I stared at him. "Right. I'm Aaron. A humble drunk on the road to nowhere."
Clement smiled, a ripple in his aura. "Humility. A virtuous trait. Though rare in one so... singed."
"Look, Clement." I said, rubbing my face. "Do you know what's going on? Where are we?"
"We are in the liminal space between the life we knew and the service we owe," Clement recited.
"Geographically," I snapped.
Clement blinked. "Ah. We are on the Northern Trade Road. The Sergeant intends to deliver us to the Forward Base in the center of the Belgica Region."
"Center of the region?" I did the math. That was hundreds of miles. "How long?"
"Two weeks," Clement said serenely. "A pilgrimage of patience."
"Two weeks?" I groaned. Two weeks of walking. Two weeks of starvation rations. "Why are they dragging us that far? Why not just the local garrison?"

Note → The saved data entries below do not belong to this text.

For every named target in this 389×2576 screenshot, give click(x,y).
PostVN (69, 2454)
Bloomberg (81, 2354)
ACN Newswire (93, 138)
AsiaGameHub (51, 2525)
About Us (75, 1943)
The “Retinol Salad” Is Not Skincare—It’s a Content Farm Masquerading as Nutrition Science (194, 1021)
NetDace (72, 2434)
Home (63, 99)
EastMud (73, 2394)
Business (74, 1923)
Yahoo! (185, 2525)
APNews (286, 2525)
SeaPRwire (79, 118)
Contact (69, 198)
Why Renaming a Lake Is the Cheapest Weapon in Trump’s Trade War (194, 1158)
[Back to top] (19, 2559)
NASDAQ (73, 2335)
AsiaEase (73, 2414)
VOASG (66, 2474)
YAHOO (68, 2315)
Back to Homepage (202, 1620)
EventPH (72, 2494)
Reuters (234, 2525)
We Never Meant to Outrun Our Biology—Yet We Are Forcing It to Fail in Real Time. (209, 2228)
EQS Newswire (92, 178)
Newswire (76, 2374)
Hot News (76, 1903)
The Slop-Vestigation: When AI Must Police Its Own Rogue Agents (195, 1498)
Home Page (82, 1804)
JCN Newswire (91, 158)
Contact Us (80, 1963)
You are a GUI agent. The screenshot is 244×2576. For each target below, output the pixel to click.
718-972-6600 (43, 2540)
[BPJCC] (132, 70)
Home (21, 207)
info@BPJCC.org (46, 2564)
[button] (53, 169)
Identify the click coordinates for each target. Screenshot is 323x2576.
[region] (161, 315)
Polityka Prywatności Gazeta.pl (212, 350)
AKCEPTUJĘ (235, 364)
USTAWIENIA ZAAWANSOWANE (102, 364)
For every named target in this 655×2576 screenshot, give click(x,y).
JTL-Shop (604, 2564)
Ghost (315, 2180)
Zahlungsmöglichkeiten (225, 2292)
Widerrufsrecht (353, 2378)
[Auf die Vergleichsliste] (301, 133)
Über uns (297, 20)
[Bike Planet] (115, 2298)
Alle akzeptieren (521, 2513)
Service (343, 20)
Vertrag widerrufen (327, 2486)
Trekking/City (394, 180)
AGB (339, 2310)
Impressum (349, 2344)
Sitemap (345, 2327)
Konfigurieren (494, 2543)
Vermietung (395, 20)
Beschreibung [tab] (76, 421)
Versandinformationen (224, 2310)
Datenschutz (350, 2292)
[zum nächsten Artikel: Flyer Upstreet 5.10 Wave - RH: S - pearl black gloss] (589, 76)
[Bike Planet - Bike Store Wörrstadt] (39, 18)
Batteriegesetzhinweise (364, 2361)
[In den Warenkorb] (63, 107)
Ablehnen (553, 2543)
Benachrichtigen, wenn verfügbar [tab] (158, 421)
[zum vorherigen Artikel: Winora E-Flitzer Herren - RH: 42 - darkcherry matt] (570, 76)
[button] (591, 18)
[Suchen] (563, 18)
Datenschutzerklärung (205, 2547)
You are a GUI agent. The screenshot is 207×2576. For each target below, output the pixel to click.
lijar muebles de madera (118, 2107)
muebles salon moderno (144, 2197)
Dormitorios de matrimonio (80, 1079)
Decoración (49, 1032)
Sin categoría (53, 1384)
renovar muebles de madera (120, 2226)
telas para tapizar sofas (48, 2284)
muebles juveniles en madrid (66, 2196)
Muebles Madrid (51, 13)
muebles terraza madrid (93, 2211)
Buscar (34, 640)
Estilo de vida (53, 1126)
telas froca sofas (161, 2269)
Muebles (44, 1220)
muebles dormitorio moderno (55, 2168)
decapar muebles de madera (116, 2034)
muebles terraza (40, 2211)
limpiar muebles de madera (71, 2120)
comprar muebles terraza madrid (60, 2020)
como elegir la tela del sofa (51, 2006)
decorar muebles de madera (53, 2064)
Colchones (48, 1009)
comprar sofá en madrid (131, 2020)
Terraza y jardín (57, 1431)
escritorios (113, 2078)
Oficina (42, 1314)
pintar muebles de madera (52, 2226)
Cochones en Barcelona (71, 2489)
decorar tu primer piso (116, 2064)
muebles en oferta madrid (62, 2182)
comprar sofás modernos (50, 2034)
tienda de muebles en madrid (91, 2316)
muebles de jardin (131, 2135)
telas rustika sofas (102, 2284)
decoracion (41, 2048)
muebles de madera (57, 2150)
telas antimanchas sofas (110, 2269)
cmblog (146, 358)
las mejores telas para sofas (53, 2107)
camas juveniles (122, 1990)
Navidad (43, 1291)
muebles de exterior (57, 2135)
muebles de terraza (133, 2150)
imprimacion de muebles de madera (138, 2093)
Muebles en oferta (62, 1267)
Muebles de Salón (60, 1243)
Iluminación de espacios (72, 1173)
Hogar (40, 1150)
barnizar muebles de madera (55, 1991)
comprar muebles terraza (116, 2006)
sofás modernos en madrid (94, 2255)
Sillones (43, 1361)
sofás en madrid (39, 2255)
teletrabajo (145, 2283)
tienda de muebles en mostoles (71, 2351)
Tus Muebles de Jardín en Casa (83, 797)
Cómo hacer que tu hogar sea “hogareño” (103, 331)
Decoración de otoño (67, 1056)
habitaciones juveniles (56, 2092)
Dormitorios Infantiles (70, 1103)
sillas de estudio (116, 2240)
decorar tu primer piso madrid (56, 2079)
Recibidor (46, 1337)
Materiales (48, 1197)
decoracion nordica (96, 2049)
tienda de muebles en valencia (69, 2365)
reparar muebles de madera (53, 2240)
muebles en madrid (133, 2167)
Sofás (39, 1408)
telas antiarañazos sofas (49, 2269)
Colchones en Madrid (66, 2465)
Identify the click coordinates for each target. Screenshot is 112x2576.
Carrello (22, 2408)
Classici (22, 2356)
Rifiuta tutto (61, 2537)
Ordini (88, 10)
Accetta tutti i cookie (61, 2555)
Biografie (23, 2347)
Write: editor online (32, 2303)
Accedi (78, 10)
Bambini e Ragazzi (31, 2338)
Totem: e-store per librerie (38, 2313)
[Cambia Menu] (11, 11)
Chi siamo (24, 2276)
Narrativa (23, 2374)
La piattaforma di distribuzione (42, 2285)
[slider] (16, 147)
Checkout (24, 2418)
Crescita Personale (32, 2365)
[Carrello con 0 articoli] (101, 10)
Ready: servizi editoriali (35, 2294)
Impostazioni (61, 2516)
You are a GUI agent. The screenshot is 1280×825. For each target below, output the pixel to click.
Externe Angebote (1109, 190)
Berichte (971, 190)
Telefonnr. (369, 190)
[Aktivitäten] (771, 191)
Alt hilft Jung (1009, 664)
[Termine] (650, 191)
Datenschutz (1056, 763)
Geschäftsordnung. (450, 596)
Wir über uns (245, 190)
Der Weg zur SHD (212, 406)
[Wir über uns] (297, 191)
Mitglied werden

Clement sighed, the rhythm of his aura dipping into sadness. "The appetites of men are endless, Brother Aaron. The Governor of Belgica and the Governor of Hibernia have... disagreed."
"Disagreed?"
"Over land. Over resources. Over pride." Clement gestured to the north. "The skirmishes on the eastern border have escalated. The King allows his Governors to quarrel, provided the Kingdom bleeds only a little. But lately, the bleeding has become a hemorrhage."
He looked at the line of miserable recruits.
"The quotas have risen. The officers scour the roads. They take the farmhand, the beggar, and the... cursed. We are fuel for the fire, Brother Aaron."
I looked at the caravan. At the fifty or so men and boys trudging through the mud.
I thought about Valen. I thought about Edgar betraying us for coin.
It wasn't just bandits. It was the whole damn Kingdom. The Governors played chess, and people like us were the pawns they sacrificed to take a single square of territory.
"Soldiers," I muttered. The word tasted like ash. "He didn't save me. He conscripted me."
"Salvation comes in many forms," Clement said, sitting down next to me on the wet grass. "Perhaps the Architect intends for you to end the war."
"Or perhaps he intends for me to catch an arrow with my face," I countered.
Clement chuckled softly. "Faith, Brother. You caught lightning and lived. An arrow seems trivial by comparison."
I looked at my hands. They were covered in soot and dried blood. Beneath the skin, I could feel the heavy, dense weight of the Alloy Flesh.
I wasn't a mage anymore. I was a grunt. A pawn.
But pawns could become Queens if they reached the other side of the board.
"Two weeks," I said, standing up. My stomach growled again, loud enough to startle Clement. "Do they feed us on this pilgrimage?"
Clement reached into his robe and pulled out a piece of jerky that looked like a rock. "The body must suffer so the spirit may soar."
I snatched the jerky and bit into it. It tasted like dust.
"My spirit can soar later," I said, chewing aggressively. "Right now, my body needs to eat."
I looked north, toward the destination I couldn't see.
Forward Base, I thought.
"Come on, Priest," I said to Clement. "Let's go be soldiers."